Months of training, thought, and preparation.   Then in just over 7 hours it’s all over.

DG4

Now What?

Recovery, of course.

Many people and training plans thing that it all ends with the race, but it doesn’t.   There is more to recovery than sitting back and eating some bon bons.   Not that I had those, but I did treat myself to a chocolate fudge waffle with ice cream and chocolate sauce.

waffles

Although, I don’t really think that had anything to do with recovery and was just a yummy celebratory treat.   Although, I can totally justify it as recovery:)  That being said, recovery is an important part of training.

Depending upon what app I look at my calorie burn during the ultra was over 4,000.    How many calories I burned the day really is not exact.   Some sources put it as high as 6,000 and others as low as 3,000.    All I know is that I burned a lot even with the eating of the peanut M&M and the guzzling of the soda at the aid stations. (soda is the best on a run like this!)    The funny thing though is that often after even a normal long run, I’m not hungry.   This is one of the reasons that I usually use a recover drink instead.   On the road, my choice is always a large Caramel Latte iced with whole milk.    I try to add a protein bar, banana or something else too.

Once I was done, running. I did do some stretches but really not much.   I did what I could as I needed to get on the road.   One thing that I totally understand but on the day of the race I thought added insult to injury is that once finished, I needed to make the LONG walk to my car carrying my bucket of supplies.   I’m guessing it added at least another mile.   I viewed this as an active cool down.

shower

Once I made it to my car, it was time to shower.   You know your a runner if using shower wipes and putting fresh deodorant on next to your car counts.   Hey, I had to do something because even I didn’t want to be in the car with me until I wiped some of the stench off.  I will say the best feeling was taking off my sneakers and socks and putting on some flip flops.   Then off to find a Dunkin Donuts.
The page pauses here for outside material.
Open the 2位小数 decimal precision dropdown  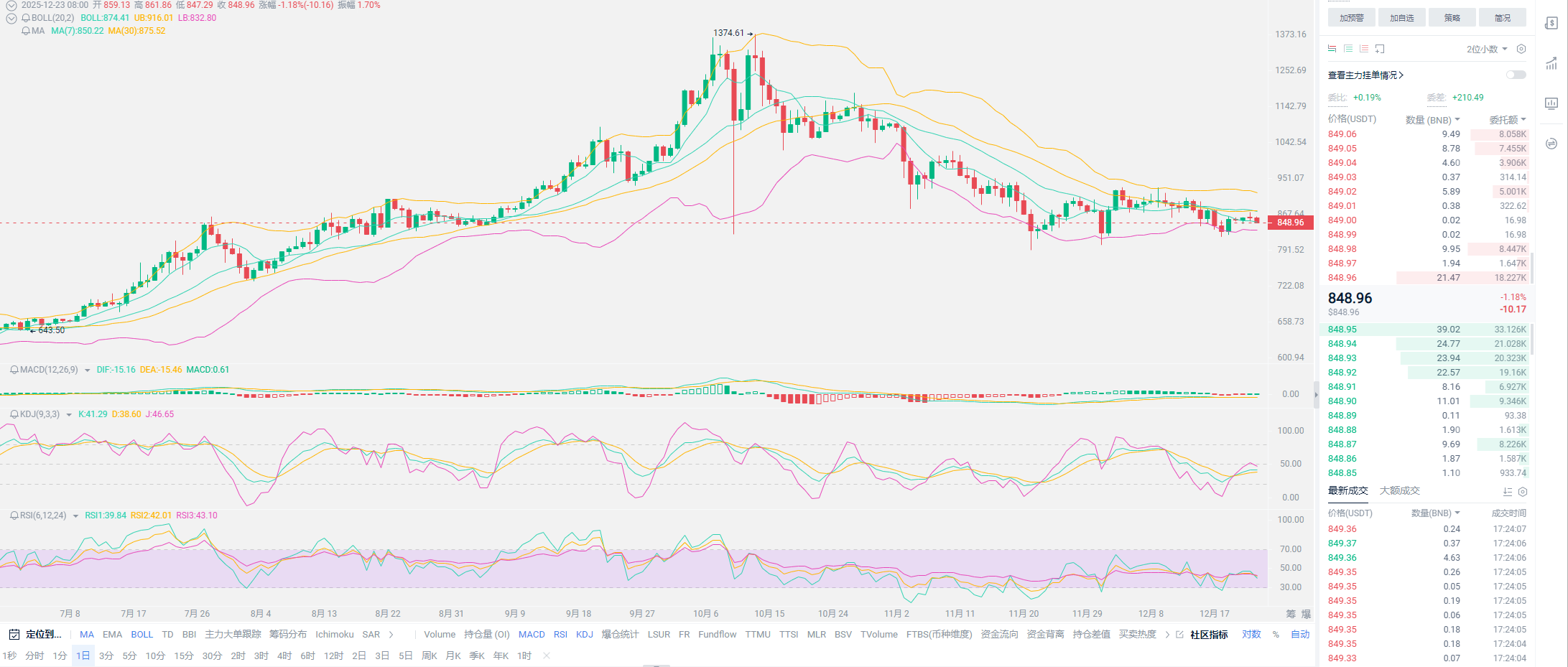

Sitting in a car for over an hour really isn’t the best way to start recovery off, but until a magic carpet is invented that I can stretch out on this will have to do.   Besides, I came home to an empty house as my hubby had taken the boys out to dinner per my request.   I was able to soak in a hot bath and by the time I got out and big beautiful chicken taco salad was waiting for me.

Day one recovery is easy because you really are too sore to do much.   Day two, you feel a little better and think maybe.    I wisely took day two to get a massage.    The problem with recovery is that by day three you feel good and by day four you think I’m good as new.    But I’ve been burned by this feeling more than once.   I’m feeling good because I’m taking it easy.   Very easy.   I did meet a friend yesterday who is doing the Couch to 5K program.   I needed a walk and this was a great way to test the waters.   Felt good, but I was glad when it was time to walk again.   Tomorrow will be day five of recovery and I am set to go for a nice EASY 3 miles run.   My coach is the one who capitalized easy.

I will say that my family is eating very well during my recovery.   Since I’m not running for hours at a time, this does allow for other things and I’m not up for the bags of mulch yet:)

Bottom line is

We train hard.

We Run Hard.

We must respect that and allow ourselves time to recover.

To all things there is a season…

Ecclesiastes-3-1-700x467

What do you do during recovery when your not running?